I am curious about the NY law you cite though ... In this context would pure issue advocacy of a, "Vote No on Proposition 31" type NOT be "Political Activity?" That would seem to be a pretty odd result from my perspective.

Although a Texan with no New York legal exposure, I would imagine that job actions short of termination for these types of activities would seem to be possible, but firing someone for blogging would be a much dicier proposition.
10.1.2005 5:09am
dirty mind:
So is sex covered as recreation or politics? Isn't the personal political?

Adultery? A recreation for some, a political statement against repressive monogamy for others?

Blogging about sex?
10.1.2005 11:19am
Scott Moss (mail) (www):
I practiced employment law in New York for five years, but sadly I don't have a definite answer for you, because the case law on Labor Law 201-d is quite sparse. In short, the answer is, "unclear." The broad form of 201-d turns it into the sort of private employee free speech protection that exists under Pennsylvania law.
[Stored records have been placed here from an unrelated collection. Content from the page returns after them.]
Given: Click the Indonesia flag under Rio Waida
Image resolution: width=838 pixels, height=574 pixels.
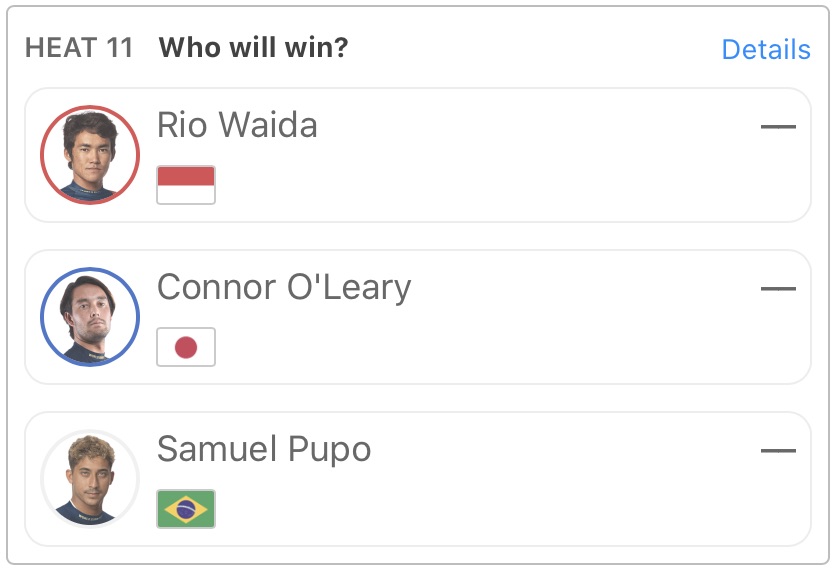Looking at the screenshot, I should tap(186, 185).
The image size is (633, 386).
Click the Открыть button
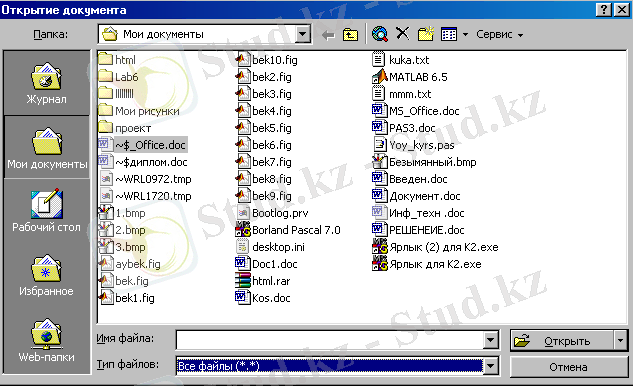(x=562, y=341)
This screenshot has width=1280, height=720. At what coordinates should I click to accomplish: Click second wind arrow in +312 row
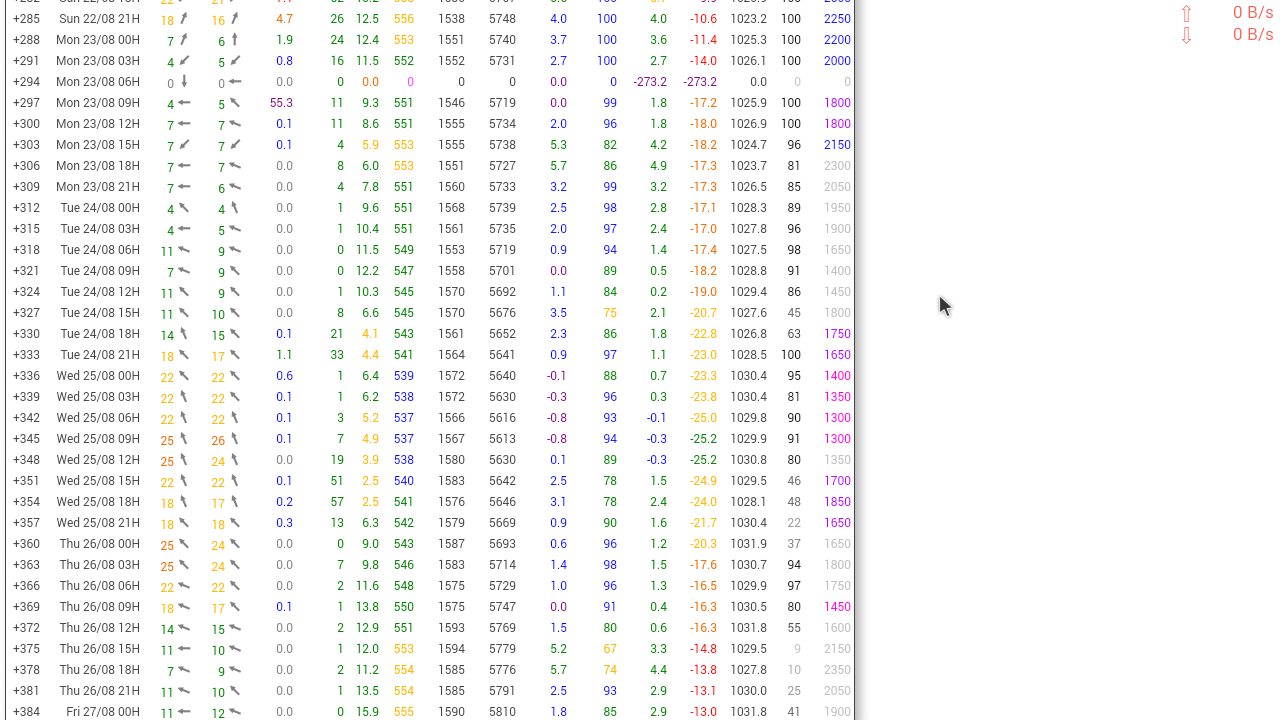[x=235, y=208]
I'm skeptical that New York courts would go that far, though. New York's high court has been very insistent on the employment-at-will rule -- usually in the context of rejecting common-law claims, on the premise that the legislature, not courts, should make any major changes to employment law. But the same rationale would militate against construing 201-d so broadly that it turns into a more expansive doctrine than its authors might have intended; I can hear the court saying, "because such a broad reading of 201-d may well expand its restrictions beyond what the legislature intended, any such interpretation should come from that legislature rather than from the courts" (or something like that).
10.1.2005 11:50am
LiquidLatex (mail):
There's the case of a young girl named 'Faarwolf' that was recently fired for her off-the-clock sex website. She was the "Community Manager", aka posted on the official forums and other odd jobs around the game studio, for Sony Entertainment's Everquest. She was pretty dumb about it though and even mentioned her position on the sex website. Don't think she's going to sue but it is interesting I think.
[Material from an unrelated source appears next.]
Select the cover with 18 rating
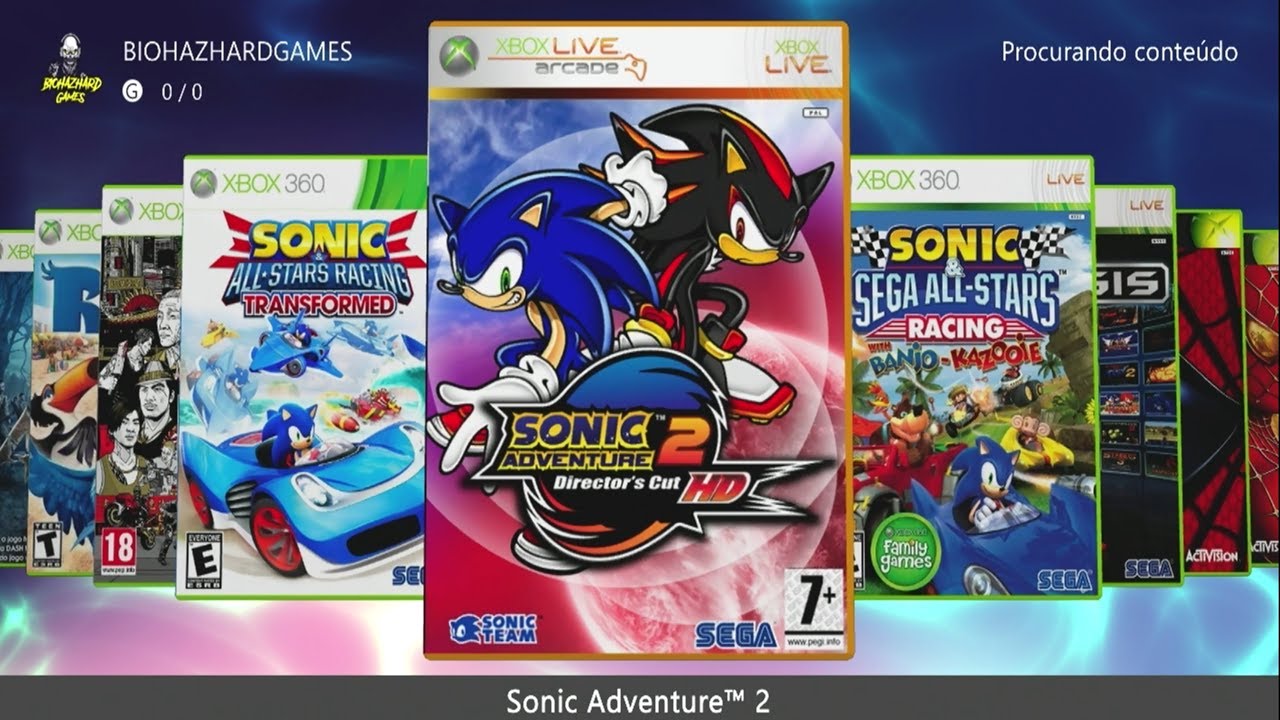Screen dimensions: 1280x720 point(139,385)
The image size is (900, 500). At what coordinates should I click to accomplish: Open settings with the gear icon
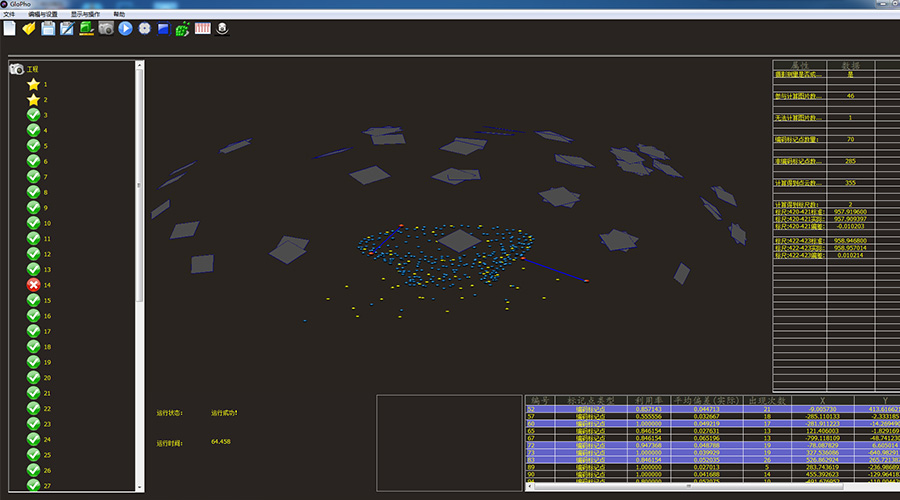(145, 29)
It seems there could be a reasonable legal definition built around the specific contents of the blog. If the blog is called "Someone-kill-all-democrats.blogspot.org" and consists of likewise political material, then it would seem reasonable for an employer to distance themselves from that person through firing. Working our way back from that extreme point it seems as though society could reach a reasonable clear black-and-white line on legality.
10.1.2005 1:53pm
pdxnag (mail) (www):
Are you using the term "blogging" in much the same way as when someone orders Coke? Any cola will do. Blogging is just slightly different than listserve and news group postings, and the like. The difference could be perceived as limited to having greater control over the storage of the data that gets viewed. The writer faces just one less hurdle to have it removed from the internet. That greater control though leaves a blogger, per se, more vulnerable to the compulsion to remove their blog (or to not blog at all). Blogging is slightly tamer (politics and profanity wise) than news groups too, which is one of their appeals, at least to me, and allows blogs to be more "recreational" than internet blood sport.